Tuesday, July 29, 2014

California red-legged frog: Our Newly Famous Sunol Valley Resident


Just a few weeks ago, Governor Jerry Brown signed legislation designating one of our local Sunol Valley animals -- the California red-legged frog -- as the official State Amphibian! Since getting an autograph is out of the question, we thought we’d offer you a reintroduction to our famous resident instead.

The California red-legged frog is the largest native frog in the state and was first made famous in Mark Twain’s The Celebrated Jumping Frog of Calaveras County. According to the National Wildlife Federation, true to its name, they have reddish coloring on the underside of their legs and belly. They dine on anything they can catch and fit into their mouths. Mostly insects, but the occasional amphibian or small mammal might also become dinner. Speaking of dinner, California red-legged frogs were once a popular dinner cuisine during the Gold Rush era.

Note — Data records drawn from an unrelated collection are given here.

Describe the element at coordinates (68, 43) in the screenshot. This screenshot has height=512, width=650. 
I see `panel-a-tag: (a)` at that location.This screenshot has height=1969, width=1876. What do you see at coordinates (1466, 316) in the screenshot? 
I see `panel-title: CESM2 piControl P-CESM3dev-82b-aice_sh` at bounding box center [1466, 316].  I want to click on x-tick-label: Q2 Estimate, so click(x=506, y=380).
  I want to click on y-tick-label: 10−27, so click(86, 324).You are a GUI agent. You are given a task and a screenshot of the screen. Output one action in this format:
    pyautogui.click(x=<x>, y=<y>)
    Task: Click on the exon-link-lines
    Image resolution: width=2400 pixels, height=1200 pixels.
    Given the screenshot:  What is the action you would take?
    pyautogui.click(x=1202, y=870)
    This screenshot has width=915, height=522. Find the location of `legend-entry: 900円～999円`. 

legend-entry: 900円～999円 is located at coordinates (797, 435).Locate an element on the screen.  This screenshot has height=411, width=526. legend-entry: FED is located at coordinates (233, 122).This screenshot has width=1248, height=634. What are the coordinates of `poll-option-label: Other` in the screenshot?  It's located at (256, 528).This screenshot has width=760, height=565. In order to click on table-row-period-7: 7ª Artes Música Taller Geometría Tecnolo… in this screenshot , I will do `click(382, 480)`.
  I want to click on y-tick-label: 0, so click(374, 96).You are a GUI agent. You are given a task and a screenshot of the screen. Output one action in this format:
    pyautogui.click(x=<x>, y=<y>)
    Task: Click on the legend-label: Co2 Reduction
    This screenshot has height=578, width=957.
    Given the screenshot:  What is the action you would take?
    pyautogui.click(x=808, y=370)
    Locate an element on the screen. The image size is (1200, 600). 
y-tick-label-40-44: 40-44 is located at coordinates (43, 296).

Contra Costa and Alameda Counties contain the majority of known observations of California red-legged frogs in the San Francisco Bay Area (U.S. Fish and Wildlife Service 2002). Today, their existence is threatened due to loss of habitat, particularly near urban communities and development. Thankfully, the 36,000 acres of Southern Alameda Creek Watershed lands owned by the San Francisco Public Utilities Commission has been protected and is a haven for our famous residents.

Our primary goal as watershed stewards is to protect existing populations, control non-native predators, and protect habitat for the red-legged frogs. As we make progress on our Water System Improvement Program in Sunol Valley, our Environmental Compliance teams work side by side with construction contractors to ensure our newly-designated Official State Amphibian is safe from harm.